■ Reading passage:

*-*-*

Estimating Concentrations Based on Proxy Data
Obtaining a spatially representative sample data set is important for characterizing complex environmental sites. Often, cost, time, and site access limitations can prevent an adequate sampling density needed to confidently characterize the extent, migration pathways, and source of a contaminant. Proxy, or secondary, sampling technologies, such as membrane interface probe (MIP), LiDAR, geophysics, portable x-ray fluorescence spectroscopy, and other similar proxy sampling technologies are becoming widely used to map sparse, more expensive direct sample observations (for example, soil samples or geologic borings). Proxy sampling technologies are attractive because they collect relatively inexpensive, rapid, and spatially dense data that can correlate with sparse direct observations. Consequently, these technologies can quickly and economically fill sampling gaps in the direct sampling design to generate spatial estimates or simulations. Note that proxy sampling technologies are not a substitute for direct sampling, but rather a support measure.
Proxy sampling technologies can be applied using two approaches:
- In a phased sampling approach, proxy sampling technologies are used as a screening-level assessment to provide a first approximation of spatial heterogeneity of the site. This approach optimizes the subsequent direct sampling regarding sample number, interval, and location, by modeling the spatial heterogeneity in the proxy data set.
- In a nonphased sampling approach, proxy and direct sampling technologies are implemented simultaneously.
Understanding the Results: ▼Read more
There are no simple geospatial methods that can use proxy information. The specific applications of appropriate more complex and advanced geospatial methods are described below.

*-*-*

■ Record list:
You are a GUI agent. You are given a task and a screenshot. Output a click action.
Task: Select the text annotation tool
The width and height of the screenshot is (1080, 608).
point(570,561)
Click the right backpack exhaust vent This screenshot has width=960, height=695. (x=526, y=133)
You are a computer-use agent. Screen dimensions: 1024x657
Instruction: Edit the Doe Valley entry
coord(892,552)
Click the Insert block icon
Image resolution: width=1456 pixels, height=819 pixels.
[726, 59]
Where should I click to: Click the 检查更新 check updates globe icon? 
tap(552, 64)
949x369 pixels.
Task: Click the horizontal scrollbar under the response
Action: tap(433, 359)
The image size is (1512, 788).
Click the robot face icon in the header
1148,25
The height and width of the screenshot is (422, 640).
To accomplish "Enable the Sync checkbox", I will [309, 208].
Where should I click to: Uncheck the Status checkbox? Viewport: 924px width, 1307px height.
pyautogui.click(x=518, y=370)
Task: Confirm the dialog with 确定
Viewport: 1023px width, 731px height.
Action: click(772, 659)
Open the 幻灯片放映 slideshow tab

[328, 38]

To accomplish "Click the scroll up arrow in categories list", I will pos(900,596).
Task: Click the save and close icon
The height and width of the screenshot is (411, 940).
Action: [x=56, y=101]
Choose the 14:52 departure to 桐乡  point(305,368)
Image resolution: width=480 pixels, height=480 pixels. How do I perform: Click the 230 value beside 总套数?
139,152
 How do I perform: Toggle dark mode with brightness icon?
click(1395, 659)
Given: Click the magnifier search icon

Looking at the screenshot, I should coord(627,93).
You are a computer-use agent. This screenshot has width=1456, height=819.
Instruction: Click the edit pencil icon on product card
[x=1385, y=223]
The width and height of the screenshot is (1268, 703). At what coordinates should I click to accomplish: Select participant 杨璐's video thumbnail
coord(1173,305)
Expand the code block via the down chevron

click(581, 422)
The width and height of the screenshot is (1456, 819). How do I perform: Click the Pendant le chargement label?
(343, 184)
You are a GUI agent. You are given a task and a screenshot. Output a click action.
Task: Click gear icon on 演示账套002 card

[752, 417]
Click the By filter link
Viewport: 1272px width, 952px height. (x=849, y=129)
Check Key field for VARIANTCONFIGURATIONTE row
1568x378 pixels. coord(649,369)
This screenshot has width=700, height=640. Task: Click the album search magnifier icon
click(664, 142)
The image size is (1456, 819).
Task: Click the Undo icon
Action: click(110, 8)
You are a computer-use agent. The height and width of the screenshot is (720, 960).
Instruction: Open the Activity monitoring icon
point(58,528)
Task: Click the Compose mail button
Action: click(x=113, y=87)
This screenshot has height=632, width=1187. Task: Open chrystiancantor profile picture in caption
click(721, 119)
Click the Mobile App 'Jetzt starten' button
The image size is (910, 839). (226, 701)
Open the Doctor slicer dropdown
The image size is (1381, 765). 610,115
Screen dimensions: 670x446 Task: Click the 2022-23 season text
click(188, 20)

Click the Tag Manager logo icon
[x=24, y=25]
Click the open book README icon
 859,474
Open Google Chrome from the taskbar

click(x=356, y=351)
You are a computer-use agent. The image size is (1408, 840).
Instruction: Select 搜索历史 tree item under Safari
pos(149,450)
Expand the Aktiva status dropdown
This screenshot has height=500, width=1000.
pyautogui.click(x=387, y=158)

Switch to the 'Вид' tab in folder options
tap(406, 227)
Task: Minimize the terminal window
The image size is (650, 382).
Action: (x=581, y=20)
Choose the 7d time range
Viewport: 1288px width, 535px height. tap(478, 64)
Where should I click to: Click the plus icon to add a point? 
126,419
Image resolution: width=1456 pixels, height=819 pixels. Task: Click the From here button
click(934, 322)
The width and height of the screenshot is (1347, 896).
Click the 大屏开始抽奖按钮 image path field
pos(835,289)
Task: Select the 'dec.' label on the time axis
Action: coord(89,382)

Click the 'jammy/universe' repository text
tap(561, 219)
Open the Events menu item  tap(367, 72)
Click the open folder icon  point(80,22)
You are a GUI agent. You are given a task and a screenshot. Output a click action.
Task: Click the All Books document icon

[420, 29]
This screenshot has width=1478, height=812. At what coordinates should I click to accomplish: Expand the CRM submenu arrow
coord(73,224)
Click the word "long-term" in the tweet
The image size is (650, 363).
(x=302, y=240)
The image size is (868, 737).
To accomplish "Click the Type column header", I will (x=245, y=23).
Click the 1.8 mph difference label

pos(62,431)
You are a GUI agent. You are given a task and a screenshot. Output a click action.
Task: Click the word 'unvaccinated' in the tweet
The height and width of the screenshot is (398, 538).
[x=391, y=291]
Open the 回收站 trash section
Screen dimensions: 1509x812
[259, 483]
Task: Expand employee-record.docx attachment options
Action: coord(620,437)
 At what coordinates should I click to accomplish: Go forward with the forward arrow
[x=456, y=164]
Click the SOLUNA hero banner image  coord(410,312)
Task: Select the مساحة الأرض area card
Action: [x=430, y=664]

*-*-*

■ Written tasks:
- 1) List every proxy sampling technology that the passage on estimating concentrations from proxy data names.
- 2) In the passage on estimating concentrations from proxy data, how are proxy and direct sampling technologies carried out in a nonphased sampling approach?
The data are not used in any task.

■ In response:
- 1) membrane interface probe (MIP), LiDAR, geophysics, portable x-ray fluorescence spectroscopy

- 2) They are implemented simultaneously.